Sherry Lintz Keith Lintz, Sr. Richele Nicole Jacobs Brian Allen Jacobs and Keith Lintz, Jr., by Next Friend Sherry Lintz v. Linda K. Skipski

25 F.3d 304, 1994 U.S. App. LEXIS 13071, 1994 WL 236313
CourtCourt of Appeals for the Sixth Circuit
DecidedMay 25, 1994
Docket93-1430
StatusPublished
Cited by50 cases

This text of 25 F.3d 304 (Sherry Lintz Keith Lintz, Sr. Richele Nicole Jacobs Brian Allen Jacobs and Keith Lintz, Jr., by Next Friend Sherry Lintz v. Linda K. Skipski) is published on Counsel Stack Legal Research, covering Court of Appeals for the Sixth Circuit primary law. Counsel Stack provides free access to over 12 million legal documents including statutes, case law, regulations, and constitutions.

Bluebook
Sherry Lintz Keith Lintz, Sr. Richele Nicole Jacobs Brian Allen Jacobs and Keith Lintz, Jr., by Next Friend Sherry Lintz v. Linda K. Skipski, 25 F.3d 304, 1994 U.S. App. LEXIS 13071, 1994 WL 236313 (6th Cir. 1994).

Opinion

MERRITT, Chief Judge.

In this § 1983 action, the plaintiffs allege abuse of children in a state-licensed foster care home and appeal the district court’s order granting summary judgment to the defendant based on qualified immunity, 807 F.Supp. 1299. The defendant, Linda SMpski, a social worker for the Cass County Department of Social Services, placed the plaintiffs, then ages 2, 4 and 5, in a foster home run by Kendall and Shirley Krause. The Krauses’ adopted son, Dale, age 15, allegedly abused the children sexually between May 1987 and November 1990. Plaintiffs contend that defendant failed to conduct a proper investigation which would have uncovered the sexual abuse and that she did not adequately protect the children after the abuse came to light. The district court found defendant entitled to qualified immunity because the children’s federal constitutional due process right to be free from unnecessary harm in foster homes was not clearly established until late in the period of harm alleged in the complaint and that thereafter none of defendant’s acts violated plaintiffs’ rights. The questions before us are: when did the substantive right found by the district court become clearly established; and, after that point, did defendant’s conduct violate that right.

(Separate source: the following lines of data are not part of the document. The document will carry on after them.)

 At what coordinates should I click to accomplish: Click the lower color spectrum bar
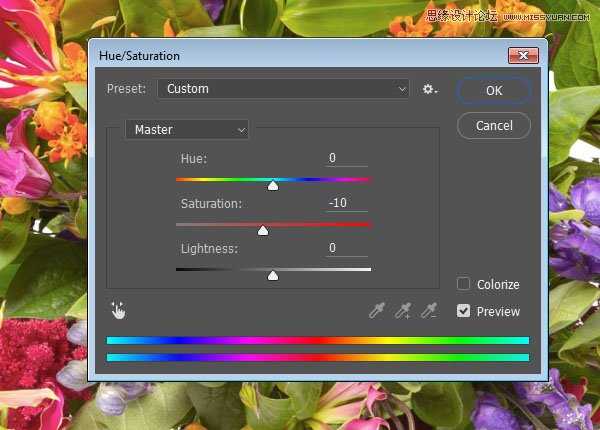coord(317,357)
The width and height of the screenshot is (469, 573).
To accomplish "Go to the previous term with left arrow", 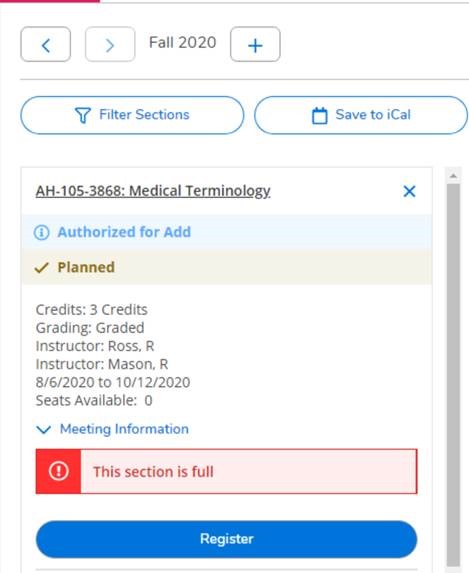I will click(46, 44).
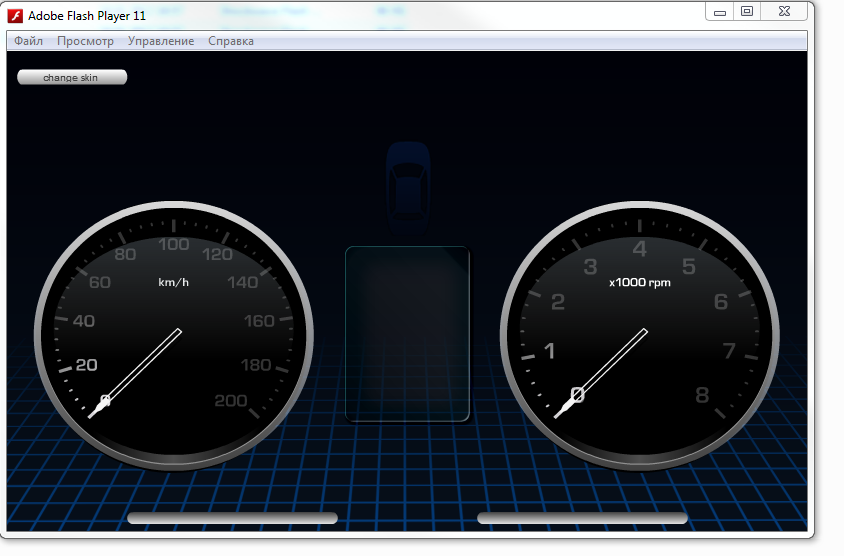
Task: Open the Справка menu
Action: coord(231,41)
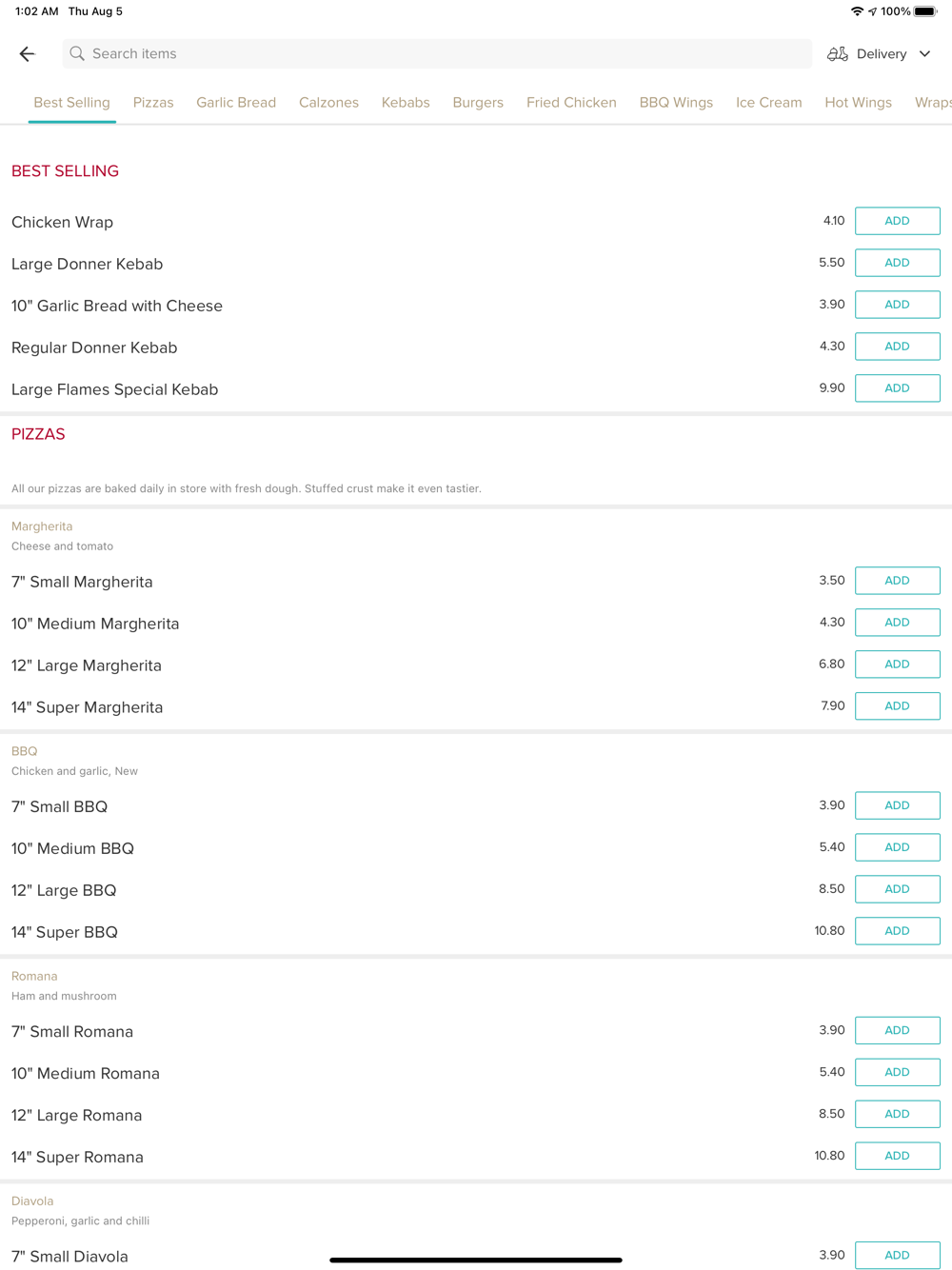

In the 1980’s, other circuits ruled that foster children in state-licensed homes have a due process right to be protected by state officials. Taylor v. Ledbetter, 818 F.2d 791 (11th Cir.1987) (en banc), cert. denied, 489 U.S. 1065, 109 S.Ct. 1337, 103 L.Ed.2d 808 (1989); Doe v. New York City Department of Social Services, 649 F.2d 134 (2d Cir.1981), cert. denied, 464 U.S. 864, 104 S.Ct. 195, 78 L.Ed.2d 171 (1983). Nevertheless, in 1989 the Sixth Circuit held that social workers were entitled to qualified immunity in the foster care area because it was not clear in this circuit that children had a right to such protection. Eugene D. v. Karman, 889 F.2d 701 (6th Cir.1989) (Merritt, J., dissenting), cert. denied, 496 U.S. 931, 110 S.Ct. 2631, 110 L.Ed.2d 651 (1990). In fact, the Court’s application of the qualified immunity doctrine in Eugene D. questioned whether foster children had any substantive due process rights and, consequently, whether a federal cause of action based on the Constitution existed.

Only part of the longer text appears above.